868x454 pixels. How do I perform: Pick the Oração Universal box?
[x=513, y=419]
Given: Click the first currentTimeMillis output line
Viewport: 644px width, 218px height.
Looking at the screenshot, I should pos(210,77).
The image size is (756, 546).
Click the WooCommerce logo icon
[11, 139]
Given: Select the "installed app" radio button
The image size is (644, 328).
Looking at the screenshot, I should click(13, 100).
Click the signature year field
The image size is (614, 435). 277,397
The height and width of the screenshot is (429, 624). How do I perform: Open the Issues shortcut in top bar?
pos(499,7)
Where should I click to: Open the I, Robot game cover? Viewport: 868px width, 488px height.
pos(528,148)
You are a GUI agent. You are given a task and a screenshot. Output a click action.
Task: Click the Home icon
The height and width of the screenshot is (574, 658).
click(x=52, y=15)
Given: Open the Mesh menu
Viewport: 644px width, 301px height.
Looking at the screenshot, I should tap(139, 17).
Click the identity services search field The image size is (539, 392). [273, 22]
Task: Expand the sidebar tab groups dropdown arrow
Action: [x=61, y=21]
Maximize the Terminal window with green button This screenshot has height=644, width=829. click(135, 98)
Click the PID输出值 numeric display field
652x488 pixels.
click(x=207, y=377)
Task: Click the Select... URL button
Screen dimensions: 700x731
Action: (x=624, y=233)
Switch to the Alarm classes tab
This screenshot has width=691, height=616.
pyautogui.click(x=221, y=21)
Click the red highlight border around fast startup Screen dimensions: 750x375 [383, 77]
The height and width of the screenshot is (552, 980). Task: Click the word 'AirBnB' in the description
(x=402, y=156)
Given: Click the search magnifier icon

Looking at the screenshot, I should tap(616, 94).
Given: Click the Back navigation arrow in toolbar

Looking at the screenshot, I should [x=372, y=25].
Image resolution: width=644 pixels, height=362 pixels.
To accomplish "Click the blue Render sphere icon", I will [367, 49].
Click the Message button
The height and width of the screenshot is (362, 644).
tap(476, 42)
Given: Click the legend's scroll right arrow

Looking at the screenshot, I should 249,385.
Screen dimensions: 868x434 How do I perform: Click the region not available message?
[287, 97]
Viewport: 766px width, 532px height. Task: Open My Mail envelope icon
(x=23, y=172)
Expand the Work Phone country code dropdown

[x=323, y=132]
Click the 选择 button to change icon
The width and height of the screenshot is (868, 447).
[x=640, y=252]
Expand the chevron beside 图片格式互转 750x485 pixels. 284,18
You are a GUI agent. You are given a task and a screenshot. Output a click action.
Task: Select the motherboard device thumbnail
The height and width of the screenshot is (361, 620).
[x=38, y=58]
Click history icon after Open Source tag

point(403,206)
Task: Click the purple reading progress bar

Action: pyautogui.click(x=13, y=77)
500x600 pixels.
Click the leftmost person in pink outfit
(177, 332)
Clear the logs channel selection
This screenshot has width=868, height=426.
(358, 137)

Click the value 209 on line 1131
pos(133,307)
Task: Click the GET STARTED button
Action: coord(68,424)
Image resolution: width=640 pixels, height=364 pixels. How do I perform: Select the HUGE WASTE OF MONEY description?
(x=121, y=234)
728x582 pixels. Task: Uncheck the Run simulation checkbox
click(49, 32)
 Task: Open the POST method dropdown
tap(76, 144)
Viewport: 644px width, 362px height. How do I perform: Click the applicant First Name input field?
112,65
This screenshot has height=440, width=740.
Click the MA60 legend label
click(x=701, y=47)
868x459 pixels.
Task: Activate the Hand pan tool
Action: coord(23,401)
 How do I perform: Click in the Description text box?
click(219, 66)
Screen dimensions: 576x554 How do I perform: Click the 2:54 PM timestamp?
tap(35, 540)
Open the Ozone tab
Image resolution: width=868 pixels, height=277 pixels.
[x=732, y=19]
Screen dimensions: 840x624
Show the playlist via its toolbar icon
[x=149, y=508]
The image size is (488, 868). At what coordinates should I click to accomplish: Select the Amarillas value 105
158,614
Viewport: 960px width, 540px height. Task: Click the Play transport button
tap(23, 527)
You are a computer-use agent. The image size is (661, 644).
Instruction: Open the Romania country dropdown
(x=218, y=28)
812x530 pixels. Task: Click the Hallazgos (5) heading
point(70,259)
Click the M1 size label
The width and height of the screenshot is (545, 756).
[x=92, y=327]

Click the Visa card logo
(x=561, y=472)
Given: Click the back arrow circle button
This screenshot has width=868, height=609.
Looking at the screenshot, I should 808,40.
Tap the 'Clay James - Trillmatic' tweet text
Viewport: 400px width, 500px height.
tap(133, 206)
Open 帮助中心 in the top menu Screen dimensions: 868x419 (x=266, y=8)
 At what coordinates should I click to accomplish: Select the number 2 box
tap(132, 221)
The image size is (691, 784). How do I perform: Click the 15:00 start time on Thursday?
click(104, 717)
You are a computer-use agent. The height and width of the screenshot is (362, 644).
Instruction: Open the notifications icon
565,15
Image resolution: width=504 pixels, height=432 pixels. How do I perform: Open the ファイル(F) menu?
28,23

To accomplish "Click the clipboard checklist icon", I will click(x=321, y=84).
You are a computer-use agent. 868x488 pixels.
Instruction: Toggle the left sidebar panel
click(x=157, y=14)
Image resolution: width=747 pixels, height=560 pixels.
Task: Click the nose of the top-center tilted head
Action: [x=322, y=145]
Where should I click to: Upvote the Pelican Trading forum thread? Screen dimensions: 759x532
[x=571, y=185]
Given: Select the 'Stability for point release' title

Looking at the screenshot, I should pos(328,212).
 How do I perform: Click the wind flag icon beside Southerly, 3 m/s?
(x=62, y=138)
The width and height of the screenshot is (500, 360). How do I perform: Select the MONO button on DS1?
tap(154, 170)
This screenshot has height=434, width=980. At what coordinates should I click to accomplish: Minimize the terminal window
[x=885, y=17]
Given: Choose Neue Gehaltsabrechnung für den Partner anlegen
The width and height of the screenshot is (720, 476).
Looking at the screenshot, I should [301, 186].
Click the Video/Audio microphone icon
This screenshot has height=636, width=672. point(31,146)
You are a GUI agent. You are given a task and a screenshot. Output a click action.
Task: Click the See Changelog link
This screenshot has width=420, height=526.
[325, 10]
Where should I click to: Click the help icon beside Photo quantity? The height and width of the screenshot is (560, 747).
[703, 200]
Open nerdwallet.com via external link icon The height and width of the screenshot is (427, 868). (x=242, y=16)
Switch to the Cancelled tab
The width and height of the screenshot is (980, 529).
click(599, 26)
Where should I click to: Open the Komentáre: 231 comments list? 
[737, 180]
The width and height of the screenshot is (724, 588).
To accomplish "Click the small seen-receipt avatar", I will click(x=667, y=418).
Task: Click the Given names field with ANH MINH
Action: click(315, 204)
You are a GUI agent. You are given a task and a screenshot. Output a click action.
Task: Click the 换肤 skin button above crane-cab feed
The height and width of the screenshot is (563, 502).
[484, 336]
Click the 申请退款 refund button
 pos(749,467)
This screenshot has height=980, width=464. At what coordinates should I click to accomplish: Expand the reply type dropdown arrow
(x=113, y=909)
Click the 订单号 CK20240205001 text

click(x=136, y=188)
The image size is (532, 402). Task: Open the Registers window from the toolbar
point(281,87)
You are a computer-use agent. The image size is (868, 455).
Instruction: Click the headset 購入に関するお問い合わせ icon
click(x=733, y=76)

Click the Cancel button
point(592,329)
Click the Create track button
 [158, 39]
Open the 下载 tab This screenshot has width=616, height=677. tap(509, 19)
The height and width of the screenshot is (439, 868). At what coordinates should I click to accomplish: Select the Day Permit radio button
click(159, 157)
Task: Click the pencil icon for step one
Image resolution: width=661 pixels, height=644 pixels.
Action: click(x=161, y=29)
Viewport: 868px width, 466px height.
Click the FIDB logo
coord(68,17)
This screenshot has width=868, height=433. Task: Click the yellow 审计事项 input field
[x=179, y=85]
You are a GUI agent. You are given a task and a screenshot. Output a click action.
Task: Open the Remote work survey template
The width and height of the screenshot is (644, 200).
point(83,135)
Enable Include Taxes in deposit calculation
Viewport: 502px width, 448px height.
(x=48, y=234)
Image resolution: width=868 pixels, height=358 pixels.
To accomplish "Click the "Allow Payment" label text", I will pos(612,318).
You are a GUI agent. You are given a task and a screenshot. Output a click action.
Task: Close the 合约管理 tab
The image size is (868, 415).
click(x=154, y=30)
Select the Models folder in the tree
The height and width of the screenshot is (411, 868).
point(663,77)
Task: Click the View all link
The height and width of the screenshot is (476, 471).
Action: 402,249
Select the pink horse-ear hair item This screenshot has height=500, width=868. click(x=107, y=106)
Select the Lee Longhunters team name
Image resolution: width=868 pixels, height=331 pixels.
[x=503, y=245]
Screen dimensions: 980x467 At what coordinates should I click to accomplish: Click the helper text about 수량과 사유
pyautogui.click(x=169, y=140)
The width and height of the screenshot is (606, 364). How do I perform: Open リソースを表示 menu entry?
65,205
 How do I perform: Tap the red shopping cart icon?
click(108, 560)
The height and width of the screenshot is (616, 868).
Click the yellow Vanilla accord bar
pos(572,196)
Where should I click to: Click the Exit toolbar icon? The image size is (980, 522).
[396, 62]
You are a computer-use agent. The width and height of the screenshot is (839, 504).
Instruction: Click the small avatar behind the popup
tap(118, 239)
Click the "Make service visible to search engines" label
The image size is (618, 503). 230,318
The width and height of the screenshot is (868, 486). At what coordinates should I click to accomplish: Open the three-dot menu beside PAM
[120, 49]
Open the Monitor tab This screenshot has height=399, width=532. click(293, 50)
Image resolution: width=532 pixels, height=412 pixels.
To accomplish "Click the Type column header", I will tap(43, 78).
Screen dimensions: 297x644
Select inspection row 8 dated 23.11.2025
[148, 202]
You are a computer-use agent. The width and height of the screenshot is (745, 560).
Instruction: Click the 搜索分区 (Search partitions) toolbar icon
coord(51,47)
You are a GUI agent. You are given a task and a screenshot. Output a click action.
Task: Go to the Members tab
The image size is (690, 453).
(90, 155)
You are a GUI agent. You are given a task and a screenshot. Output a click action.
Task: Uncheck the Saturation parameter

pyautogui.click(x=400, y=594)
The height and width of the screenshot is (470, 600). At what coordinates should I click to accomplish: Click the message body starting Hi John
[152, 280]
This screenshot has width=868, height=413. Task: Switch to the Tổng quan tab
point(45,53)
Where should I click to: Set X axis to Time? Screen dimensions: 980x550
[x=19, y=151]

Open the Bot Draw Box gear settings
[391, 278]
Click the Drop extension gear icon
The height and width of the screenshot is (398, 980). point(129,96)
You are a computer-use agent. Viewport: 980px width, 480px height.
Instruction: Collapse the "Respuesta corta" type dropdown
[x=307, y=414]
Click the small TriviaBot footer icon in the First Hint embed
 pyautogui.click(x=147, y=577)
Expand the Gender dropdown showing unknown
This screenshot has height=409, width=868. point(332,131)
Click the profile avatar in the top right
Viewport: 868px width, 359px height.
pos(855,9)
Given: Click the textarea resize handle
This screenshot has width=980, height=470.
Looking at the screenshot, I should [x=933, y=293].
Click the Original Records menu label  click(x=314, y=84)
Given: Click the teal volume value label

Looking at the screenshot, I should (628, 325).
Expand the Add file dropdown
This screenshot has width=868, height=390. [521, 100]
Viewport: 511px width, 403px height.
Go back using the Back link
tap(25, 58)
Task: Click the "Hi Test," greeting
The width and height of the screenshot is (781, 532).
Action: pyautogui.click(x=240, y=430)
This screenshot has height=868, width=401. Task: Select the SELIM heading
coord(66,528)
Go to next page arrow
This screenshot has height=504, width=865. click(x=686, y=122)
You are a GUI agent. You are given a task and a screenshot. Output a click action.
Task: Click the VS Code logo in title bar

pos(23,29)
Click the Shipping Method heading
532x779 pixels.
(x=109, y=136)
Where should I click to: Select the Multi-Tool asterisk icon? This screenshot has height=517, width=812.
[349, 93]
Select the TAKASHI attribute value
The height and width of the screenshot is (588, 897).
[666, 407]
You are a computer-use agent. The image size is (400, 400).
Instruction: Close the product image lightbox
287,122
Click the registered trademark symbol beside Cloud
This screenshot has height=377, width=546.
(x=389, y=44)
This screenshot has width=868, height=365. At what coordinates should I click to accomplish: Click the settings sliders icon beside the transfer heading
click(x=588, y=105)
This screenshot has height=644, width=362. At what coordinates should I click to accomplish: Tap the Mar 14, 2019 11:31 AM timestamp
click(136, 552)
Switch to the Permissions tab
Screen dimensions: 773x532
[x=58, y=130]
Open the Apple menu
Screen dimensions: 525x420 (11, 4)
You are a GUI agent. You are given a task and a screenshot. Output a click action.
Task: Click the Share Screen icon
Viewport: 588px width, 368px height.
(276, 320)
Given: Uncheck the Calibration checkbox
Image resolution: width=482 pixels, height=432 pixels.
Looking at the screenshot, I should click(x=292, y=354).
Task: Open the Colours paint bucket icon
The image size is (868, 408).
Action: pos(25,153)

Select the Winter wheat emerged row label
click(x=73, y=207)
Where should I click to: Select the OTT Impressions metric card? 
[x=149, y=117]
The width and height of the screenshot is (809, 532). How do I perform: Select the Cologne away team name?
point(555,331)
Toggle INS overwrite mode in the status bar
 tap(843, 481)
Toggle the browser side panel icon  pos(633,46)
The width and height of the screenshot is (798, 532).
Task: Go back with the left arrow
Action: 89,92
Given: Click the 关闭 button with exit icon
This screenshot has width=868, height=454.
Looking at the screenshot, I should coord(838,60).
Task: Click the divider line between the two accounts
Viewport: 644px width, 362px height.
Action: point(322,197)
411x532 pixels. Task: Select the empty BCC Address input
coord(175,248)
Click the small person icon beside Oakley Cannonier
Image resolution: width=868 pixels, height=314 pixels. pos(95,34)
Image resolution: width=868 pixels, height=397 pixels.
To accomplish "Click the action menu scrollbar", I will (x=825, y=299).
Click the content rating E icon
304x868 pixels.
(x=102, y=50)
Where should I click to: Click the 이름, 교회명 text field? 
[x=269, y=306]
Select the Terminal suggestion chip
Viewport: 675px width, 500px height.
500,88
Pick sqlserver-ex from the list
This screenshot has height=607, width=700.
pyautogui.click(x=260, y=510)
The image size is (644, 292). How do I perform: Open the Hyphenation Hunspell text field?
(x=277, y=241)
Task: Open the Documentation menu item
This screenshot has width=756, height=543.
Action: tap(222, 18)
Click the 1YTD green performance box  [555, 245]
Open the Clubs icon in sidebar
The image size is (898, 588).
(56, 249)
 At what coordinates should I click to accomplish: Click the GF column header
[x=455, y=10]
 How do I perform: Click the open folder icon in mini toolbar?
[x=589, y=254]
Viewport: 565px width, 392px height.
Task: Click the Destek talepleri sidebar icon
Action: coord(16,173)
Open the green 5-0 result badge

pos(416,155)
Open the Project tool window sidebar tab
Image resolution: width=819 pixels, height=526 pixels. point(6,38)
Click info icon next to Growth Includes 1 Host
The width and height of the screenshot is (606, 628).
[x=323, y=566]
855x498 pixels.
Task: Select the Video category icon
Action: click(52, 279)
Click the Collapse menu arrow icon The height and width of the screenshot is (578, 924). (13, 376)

----------------

→ **TASK**:
Copy the lines above exactly, beginning at the line that has "652x488 pixels." and stopping after the line that has "500x600 pixels.", and omit the rest.

→ **EXPECTED ANSWER**:
652x488 pixels.
click(x=207, y=377)
Task: Click the Select... URL button
Screen dimensions: 700x731
Action: (x=624, y=233)
Switch to the Alarm classes tab
This screenshot has width=691, height=616.
pyautogui.click(x=221, y=21)
Click the red highlight border around fast startup Screen dimensions: 750x375 [383, 77]
The height and width of the screenshot is (552, 980). Task: Click the word 'AirBnB' in the description
(x=402, y=156)
Given: Click the search magnifier icon

Looking at the screenshot, I should tap(616, 94).
Given: Click the Back navigation arrow in toolbar

Looking at the screenshot, I should [x=372, y=25].
Image resolution: width=644 pixels, height=362 pixels.
To accomplish "Click the blue Render sphere icon", I will [367, 49].
Click the Message button
The height and width of the screenshot is (362, 644).
tap(476, 42)
Given: Click the legend's scroll right arrow

Looking at the screenshot, I should 249,385.
Screen dimensions: 868x434 How do I perform: Click the region not available message?
[287, 97]
Viewport: 766px width, 532px height. Task: Open My Mail envelope icon
(x=23, y=172)
Expand the Work Phone country code dropdown

[x=323, y=132]
Click the 选择 button to change icon
The width and height of the screenshot is (868, 447).
[x=640, y=252]
Expand the chevron beside 图片格式互转 750x485 pixels. 284,18
You are a GUI agent. You are given a task and a screenshot. Output a click action.
Task: Select the motherboard device thumbnail
The height and width of the screenshot is (361, 620).
[x=38, y=58]
Click history icon after Open Source tag

point(403,206)
Task: Click the purple reading progress bar

Action: pyautogui.click(x=13, y=77)
500x600 pixels.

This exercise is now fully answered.